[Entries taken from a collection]
━━━
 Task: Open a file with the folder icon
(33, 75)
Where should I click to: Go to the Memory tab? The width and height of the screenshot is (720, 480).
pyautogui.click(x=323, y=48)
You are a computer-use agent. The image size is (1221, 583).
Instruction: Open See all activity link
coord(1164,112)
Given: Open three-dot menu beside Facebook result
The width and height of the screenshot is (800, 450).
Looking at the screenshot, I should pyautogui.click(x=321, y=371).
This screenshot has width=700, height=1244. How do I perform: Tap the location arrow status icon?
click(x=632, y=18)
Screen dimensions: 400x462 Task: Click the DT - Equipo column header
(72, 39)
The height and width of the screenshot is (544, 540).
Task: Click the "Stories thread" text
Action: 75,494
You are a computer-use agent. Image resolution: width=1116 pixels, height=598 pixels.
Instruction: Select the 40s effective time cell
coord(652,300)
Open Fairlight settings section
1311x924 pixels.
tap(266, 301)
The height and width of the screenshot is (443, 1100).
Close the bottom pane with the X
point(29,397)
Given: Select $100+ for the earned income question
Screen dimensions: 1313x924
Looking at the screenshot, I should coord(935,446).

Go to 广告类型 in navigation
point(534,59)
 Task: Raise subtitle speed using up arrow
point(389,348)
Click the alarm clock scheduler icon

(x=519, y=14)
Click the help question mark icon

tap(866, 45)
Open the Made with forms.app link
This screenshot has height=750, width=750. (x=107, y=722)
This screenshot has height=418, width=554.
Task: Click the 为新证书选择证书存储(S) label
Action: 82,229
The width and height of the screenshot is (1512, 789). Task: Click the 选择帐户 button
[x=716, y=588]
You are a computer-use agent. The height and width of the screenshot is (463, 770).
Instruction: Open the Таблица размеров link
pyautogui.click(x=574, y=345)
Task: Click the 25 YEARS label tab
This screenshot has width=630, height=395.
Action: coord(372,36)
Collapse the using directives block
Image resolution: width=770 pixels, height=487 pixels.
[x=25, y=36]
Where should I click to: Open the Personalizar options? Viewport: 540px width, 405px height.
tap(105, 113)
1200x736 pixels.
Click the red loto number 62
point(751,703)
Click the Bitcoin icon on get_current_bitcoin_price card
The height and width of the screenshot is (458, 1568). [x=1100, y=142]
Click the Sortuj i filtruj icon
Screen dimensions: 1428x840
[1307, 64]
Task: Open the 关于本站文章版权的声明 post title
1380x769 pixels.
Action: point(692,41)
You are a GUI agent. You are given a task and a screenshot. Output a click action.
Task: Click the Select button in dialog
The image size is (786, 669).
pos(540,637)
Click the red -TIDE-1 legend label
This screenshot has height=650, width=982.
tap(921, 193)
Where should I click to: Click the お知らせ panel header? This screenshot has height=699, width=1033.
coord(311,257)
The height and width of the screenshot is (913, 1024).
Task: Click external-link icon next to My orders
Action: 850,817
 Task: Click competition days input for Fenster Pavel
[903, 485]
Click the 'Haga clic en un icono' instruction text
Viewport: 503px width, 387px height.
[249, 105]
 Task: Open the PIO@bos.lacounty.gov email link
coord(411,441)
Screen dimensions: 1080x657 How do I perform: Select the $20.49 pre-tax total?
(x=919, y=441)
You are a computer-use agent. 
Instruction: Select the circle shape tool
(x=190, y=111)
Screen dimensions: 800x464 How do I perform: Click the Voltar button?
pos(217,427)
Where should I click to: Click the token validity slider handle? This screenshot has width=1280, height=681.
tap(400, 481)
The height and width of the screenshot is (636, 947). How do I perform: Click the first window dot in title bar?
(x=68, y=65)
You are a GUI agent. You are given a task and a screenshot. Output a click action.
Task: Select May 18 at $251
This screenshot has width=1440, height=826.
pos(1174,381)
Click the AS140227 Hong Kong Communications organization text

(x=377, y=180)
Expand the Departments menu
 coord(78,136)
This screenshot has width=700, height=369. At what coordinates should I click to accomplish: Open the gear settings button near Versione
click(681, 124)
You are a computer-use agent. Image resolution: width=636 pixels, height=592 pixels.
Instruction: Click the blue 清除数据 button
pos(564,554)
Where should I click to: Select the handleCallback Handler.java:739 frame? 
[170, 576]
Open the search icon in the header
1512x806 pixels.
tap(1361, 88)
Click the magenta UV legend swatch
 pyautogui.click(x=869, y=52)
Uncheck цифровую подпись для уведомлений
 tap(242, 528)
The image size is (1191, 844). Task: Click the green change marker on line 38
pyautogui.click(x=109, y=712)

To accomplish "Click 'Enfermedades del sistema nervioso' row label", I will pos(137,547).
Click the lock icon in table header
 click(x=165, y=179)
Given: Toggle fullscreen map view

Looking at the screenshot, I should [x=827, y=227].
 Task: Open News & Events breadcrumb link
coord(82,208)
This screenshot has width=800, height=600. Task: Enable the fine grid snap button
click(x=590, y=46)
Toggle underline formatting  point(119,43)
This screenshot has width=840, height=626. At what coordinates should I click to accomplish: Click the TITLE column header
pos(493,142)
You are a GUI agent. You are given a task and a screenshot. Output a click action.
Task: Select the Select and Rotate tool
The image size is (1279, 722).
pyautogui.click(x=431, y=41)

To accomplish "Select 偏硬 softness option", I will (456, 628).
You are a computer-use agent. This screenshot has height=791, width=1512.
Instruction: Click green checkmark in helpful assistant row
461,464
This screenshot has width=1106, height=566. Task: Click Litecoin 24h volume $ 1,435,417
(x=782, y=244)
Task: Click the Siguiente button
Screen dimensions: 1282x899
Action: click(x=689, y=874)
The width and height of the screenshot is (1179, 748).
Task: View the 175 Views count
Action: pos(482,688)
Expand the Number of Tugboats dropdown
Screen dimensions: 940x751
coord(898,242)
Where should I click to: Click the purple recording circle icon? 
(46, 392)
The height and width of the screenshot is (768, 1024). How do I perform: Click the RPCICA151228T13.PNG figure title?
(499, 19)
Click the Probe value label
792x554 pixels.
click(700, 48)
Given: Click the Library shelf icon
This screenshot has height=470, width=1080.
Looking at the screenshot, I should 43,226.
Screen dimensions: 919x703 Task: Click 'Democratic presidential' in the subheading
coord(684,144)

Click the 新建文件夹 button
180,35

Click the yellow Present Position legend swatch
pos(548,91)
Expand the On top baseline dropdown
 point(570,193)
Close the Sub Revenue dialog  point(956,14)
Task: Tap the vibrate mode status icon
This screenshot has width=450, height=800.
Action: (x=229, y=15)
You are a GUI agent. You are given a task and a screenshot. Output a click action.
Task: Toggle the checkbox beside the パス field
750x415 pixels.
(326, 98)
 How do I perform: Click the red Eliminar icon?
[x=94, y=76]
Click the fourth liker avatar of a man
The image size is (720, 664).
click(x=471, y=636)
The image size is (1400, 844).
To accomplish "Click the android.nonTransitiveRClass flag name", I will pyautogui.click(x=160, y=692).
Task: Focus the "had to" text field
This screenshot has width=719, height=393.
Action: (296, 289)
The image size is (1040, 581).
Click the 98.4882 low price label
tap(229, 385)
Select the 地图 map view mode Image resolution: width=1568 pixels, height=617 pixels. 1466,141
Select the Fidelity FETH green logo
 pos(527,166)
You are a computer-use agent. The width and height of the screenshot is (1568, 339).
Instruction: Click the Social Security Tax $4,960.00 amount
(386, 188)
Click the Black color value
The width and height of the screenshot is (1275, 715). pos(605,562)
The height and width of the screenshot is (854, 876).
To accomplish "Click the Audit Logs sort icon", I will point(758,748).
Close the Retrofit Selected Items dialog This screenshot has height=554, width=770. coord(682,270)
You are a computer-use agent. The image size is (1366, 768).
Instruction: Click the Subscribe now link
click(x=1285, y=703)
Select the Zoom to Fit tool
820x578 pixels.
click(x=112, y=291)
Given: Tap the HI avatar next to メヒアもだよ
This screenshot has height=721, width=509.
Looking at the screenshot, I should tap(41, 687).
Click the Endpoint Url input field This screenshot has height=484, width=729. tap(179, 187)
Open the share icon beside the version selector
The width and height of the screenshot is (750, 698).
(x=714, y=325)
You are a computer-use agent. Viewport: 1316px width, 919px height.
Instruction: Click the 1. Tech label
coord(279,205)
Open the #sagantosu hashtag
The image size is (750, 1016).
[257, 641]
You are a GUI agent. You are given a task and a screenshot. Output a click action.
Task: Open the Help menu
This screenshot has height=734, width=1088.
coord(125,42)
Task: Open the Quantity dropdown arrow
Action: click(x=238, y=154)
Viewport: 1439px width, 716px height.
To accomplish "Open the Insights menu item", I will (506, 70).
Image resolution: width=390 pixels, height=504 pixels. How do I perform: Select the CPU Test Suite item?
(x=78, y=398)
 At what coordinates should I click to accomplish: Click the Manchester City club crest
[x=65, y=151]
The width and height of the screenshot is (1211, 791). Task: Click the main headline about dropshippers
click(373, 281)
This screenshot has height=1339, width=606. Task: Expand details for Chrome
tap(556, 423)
━━━
## Task description
Every line from the one containing "Image resolution: width=390" through the end of the entries above must be echoed exactly, with both ends kept.

## Expected output
Image resolution: width=390 pixels, height=504 pixels. How do I perform: Select the CPU Test Suite item?
(x=78, y=398)
 At what coordinates should I click to accomplish: Click the Manchester City club crest
[x=65, y=151]
The width and height of the screenshot is (1211, 791). Task: Click the main headline about dropshippers
click(373, 281)
This screenshot has height=1339, width=606. Task: Expand details for Chrome
tap(556, 423)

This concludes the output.